Obra, Murcia y Burgos apuran un esprint sin precedentes en la LEB

M.G. REIGOSA SANTIAGO / LA VOZ

SANTIAGO

Desde que compiten dieciocho equipos en la categoría, nunca hubo un trío en cabeza a estas alturas de curso con tan pocas derrotas

09 feb 2011 . Actualizado a las 06:00 h.

En la Liga 2003/4 el número de equipos en la LEB Oro se situó en dieciocho, los mismos que en la actual campaña. En estas ocho temporadas se pueden encontrar precedentes de luchas más reñidas en el trío de cabeza, después de disputadas veintiuna jornadas, que la que vienen librando el Obradoiro (18 partidos ganados y 3 perdidos), el Murcia (18-3) y el Burgos (16-5). Es el caso del curso 07/08, con el Bruesa, el CAI y el Alicante presentado un mismo balance de 16-5. Pero no hay ningún caso en el que los tres primeros clasificados acumulasen tan pocas derrotas como en la actualidad.

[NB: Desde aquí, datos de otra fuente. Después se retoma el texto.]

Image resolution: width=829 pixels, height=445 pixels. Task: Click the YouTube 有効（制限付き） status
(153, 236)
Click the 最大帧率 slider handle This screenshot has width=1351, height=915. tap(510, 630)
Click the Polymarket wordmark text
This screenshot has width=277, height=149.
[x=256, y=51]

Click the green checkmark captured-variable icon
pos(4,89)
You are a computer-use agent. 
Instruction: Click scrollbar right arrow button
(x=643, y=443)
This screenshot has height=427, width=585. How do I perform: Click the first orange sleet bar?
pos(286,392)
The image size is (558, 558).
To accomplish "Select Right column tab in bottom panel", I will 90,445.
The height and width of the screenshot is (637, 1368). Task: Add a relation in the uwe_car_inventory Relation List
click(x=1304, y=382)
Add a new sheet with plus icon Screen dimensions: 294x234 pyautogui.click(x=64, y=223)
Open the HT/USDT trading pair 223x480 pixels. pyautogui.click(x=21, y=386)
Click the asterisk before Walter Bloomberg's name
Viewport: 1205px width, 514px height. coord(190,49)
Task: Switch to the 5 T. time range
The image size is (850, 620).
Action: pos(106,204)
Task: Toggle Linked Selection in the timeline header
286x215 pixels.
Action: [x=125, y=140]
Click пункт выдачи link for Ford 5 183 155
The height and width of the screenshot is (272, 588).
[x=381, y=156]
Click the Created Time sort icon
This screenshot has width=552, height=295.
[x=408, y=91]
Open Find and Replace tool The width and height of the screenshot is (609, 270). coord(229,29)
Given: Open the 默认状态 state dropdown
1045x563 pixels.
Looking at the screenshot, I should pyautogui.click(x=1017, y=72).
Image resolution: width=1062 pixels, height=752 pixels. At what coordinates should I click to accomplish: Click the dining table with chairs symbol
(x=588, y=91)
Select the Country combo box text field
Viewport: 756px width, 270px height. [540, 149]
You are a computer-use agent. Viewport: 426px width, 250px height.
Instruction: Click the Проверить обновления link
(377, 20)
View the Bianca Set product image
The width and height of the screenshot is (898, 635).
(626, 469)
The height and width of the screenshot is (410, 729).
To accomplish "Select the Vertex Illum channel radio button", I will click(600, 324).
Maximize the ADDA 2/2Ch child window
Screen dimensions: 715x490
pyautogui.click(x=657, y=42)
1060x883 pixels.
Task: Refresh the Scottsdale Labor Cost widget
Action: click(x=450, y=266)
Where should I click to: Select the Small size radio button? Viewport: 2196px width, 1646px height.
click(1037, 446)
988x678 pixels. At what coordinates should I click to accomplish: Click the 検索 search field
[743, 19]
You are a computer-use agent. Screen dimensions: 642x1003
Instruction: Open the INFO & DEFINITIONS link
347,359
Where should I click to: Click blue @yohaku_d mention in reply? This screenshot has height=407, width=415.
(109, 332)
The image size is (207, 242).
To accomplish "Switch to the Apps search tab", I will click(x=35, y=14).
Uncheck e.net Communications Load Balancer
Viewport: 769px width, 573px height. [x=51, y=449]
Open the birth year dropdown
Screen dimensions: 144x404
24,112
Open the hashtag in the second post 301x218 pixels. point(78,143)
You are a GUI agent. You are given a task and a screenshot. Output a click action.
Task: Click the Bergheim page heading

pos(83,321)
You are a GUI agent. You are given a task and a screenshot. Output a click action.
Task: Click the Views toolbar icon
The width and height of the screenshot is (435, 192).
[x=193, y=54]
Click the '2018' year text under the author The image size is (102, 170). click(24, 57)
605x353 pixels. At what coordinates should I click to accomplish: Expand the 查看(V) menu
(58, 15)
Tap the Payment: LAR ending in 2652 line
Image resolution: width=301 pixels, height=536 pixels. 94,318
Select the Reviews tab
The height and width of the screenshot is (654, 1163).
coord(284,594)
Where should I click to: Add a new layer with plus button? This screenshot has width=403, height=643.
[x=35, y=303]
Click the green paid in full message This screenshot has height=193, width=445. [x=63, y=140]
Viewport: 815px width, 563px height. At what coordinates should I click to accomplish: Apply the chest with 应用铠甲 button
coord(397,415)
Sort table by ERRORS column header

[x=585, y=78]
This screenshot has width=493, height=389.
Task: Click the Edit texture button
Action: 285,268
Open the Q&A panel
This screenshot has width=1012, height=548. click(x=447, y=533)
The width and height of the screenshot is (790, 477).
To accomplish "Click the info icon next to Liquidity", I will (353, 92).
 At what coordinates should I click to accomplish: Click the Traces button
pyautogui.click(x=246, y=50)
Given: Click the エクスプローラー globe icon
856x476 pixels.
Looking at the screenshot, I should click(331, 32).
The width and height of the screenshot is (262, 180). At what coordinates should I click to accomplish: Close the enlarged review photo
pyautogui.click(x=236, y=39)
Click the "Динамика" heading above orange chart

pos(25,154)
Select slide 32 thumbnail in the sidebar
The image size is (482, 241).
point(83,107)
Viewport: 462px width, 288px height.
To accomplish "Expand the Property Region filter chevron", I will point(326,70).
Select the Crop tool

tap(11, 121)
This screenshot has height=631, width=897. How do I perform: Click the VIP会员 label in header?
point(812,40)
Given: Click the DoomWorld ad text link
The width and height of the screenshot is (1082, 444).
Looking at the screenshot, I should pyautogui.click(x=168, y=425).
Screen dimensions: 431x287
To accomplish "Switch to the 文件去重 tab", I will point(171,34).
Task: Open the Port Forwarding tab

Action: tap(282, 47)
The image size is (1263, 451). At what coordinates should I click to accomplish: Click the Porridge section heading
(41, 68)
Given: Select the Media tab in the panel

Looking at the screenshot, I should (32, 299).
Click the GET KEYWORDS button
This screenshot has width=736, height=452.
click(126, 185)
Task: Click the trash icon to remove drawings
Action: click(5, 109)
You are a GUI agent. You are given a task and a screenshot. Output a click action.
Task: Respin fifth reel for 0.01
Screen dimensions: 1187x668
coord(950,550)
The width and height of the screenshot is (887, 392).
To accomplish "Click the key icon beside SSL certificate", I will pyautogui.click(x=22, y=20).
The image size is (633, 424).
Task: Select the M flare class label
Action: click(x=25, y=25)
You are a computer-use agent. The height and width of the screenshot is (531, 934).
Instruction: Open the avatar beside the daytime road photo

El único equipo capaz de completar un registro como el del Obradoiro Blusens Monbus y el Murcia (18-3) fue el Fuenlabrada, hace seis años. Acabó con una tarjeta 27-7. En el tercio final de campeonato bajó su rendimiento, ya que encajó cuatro derrotas en trece jornadas.

Tramo final

En este tramo, la pasada campaña el CAI completó una recta de llegada a meta casi impecable, con un balance 12-1. Un año antes el Valladolid ganó once duelos y cayó en dos. Pero con eso le bastó para recortar tres triunfos al Alicante, con el que acabó empatado y al que superó por el basketaverage.

El Burgos, uno de los clásicos de la LEB Oro presenta unos números 16-5 que en cualquier otra temporada hubiesen sido suficientes para ser primero o segundo.

Desde hace tres años (este será el cuarto) las bases de competición establecen que el primer clasificado a la conclusión de la Liga regular asciende directamente a la ACB, mientras que la otra plaza se dirime en los play off. En todo caso, en las anteriores siete campañas, el mejor registro es el que firmó el CAI en la 07/08, con veintiocho partidos ganados y solo seis perdidos. Y el peor remite al curso 03/04, cuando el Bilbao logró veintidós triunfos y concedió una docena de derrotas.

Más allá de lo indicativas que puedan resultar las matemáticas, tanto Moncho Fernández como sus jugadores mantienen el discurso con el que empezaron la singladura. Prefieren ir partido a partido, poniendo toda la atención en la cita más inmediata. La de este fin de semana se presenta complicada, ya que visitan al Navarra, un equipo muy correoso.